Stored records
***

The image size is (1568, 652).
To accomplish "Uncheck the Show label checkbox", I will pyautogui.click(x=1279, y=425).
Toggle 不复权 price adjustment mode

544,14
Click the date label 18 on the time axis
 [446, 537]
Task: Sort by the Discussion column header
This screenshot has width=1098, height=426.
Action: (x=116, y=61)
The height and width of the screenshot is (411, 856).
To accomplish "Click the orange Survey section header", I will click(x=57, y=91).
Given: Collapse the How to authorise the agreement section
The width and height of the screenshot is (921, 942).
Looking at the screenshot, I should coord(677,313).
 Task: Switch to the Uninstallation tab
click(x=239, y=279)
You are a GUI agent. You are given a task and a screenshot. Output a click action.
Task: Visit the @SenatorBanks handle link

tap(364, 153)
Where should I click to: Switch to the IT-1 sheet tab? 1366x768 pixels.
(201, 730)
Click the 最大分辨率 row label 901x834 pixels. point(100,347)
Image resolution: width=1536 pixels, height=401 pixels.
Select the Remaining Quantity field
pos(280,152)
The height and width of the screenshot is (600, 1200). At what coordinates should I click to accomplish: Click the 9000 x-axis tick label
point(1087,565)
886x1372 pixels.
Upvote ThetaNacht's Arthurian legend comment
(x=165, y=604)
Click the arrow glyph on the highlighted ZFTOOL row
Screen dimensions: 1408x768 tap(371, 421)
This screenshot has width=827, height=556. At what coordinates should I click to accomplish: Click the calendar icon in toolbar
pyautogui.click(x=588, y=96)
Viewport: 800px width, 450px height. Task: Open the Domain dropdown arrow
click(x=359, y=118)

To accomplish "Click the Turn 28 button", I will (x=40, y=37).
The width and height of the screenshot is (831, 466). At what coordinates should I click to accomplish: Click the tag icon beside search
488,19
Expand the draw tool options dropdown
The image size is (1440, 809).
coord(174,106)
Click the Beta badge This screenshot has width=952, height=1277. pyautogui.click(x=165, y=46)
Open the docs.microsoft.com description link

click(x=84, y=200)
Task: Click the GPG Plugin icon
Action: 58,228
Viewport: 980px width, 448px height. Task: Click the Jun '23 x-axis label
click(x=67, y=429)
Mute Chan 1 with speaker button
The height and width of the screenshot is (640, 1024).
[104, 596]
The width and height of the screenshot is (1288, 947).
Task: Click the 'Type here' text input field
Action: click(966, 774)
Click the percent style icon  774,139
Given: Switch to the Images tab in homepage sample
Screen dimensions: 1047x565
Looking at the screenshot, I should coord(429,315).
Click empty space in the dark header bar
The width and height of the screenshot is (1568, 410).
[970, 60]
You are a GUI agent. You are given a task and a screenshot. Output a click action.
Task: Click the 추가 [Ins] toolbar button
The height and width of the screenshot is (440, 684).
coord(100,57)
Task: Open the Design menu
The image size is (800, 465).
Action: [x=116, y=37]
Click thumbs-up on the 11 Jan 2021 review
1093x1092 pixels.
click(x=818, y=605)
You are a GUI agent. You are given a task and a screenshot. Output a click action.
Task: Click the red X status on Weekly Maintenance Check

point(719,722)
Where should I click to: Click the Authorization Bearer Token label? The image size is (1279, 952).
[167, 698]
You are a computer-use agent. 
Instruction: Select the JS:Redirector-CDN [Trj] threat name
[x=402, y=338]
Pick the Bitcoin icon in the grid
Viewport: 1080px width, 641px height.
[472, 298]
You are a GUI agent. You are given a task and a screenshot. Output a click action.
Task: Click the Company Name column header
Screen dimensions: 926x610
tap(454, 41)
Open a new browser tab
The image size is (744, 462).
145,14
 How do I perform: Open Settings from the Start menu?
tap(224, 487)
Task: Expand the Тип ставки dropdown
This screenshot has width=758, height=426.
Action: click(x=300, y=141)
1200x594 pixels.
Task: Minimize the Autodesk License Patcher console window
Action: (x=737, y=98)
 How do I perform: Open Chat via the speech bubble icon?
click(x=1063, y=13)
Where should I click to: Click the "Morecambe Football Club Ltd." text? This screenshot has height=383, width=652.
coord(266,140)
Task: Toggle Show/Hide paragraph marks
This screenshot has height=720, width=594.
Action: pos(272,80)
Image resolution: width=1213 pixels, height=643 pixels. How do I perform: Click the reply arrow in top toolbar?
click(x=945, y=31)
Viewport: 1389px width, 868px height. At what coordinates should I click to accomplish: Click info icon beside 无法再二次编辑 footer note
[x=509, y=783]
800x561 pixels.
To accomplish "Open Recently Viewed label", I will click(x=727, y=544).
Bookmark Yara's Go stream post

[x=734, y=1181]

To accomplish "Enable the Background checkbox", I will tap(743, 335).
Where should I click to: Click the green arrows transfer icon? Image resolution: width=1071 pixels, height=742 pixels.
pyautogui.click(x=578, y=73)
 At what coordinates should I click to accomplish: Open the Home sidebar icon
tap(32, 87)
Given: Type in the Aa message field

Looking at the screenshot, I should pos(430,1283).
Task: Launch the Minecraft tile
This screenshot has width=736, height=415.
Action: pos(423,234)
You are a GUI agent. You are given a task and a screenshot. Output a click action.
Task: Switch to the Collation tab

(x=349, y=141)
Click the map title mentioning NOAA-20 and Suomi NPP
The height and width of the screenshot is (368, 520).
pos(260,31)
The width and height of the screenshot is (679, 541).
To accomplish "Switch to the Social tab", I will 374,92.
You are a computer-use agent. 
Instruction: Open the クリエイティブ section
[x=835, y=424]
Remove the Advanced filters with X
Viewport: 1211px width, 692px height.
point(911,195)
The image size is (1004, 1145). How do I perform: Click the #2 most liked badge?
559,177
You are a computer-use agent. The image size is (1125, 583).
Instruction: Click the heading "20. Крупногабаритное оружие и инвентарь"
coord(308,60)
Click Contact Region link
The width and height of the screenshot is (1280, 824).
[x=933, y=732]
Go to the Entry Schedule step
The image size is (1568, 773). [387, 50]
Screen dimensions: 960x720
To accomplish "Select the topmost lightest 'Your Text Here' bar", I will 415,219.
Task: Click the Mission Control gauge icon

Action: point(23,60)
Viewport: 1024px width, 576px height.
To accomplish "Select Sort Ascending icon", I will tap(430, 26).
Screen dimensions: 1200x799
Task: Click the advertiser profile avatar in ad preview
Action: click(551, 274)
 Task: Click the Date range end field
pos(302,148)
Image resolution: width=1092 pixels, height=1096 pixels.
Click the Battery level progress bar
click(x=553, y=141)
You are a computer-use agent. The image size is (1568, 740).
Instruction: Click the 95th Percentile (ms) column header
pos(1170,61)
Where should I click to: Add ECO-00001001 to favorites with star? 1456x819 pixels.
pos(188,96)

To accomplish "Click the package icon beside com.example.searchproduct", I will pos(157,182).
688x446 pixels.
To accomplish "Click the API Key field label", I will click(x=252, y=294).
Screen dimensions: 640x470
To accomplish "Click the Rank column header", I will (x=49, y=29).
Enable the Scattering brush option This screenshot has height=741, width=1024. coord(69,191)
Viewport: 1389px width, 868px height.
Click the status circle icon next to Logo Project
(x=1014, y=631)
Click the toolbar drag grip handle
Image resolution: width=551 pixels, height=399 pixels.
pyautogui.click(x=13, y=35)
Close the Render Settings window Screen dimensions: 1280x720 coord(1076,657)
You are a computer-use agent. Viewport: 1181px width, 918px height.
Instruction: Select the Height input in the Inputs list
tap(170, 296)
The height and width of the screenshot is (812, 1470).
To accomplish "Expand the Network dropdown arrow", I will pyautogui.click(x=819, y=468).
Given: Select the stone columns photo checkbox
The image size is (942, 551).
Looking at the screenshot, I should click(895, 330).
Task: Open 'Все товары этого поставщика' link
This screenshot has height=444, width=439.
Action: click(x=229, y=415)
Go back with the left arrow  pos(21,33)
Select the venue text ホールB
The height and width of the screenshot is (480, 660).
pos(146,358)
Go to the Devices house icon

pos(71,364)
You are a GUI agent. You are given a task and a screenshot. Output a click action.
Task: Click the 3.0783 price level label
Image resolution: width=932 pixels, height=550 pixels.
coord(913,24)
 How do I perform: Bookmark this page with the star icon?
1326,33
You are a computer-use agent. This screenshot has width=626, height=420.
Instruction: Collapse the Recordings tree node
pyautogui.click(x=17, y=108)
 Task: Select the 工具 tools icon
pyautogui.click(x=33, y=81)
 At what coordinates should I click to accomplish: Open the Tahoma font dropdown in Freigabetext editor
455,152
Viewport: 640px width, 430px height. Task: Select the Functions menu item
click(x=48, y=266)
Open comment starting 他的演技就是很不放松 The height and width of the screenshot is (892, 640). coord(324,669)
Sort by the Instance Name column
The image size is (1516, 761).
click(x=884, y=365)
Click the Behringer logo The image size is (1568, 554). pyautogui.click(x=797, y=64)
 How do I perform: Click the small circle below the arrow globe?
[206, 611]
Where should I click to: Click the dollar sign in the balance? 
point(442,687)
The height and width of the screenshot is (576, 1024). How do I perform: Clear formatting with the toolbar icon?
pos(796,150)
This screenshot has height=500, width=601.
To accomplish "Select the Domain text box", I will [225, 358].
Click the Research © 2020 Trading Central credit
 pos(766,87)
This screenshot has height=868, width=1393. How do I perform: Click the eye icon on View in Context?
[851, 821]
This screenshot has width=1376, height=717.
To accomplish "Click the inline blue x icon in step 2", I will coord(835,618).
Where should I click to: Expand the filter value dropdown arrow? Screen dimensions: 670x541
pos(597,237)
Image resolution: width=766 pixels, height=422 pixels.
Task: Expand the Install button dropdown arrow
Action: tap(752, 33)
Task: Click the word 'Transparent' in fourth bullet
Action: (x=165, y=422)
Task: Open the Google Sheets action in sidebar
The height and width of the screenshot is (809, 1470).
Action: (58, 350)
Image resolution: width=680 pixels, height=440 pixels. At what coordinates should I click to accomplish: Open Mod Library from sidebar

***

» TASK GOAL: Of all the entries above, output exactly the lines between the one holding "The image size is (942, 551)." and the one holding "Task: Click the 3.0783 price level label", inclusive.

» RESPONSE BELOW:
The image size is (942, 551).
Looking at the screenshot, I should click(895, 330).
Task: Open 'Все товары этого поставщика' link
This screenshot has height=444, width=439.
Action: click(x=229, y=415)
Go back with the left arrow  pos(21,33)
Select the venue text ホールB
The height and width of the screenshot is (480, 660).
pos(146,358)
Go to the Devices house icon

pos(71,364)
You are a GUI agent. You are given a task and a screenshot. Output a click action.
Task: Click the 3.0783 price level label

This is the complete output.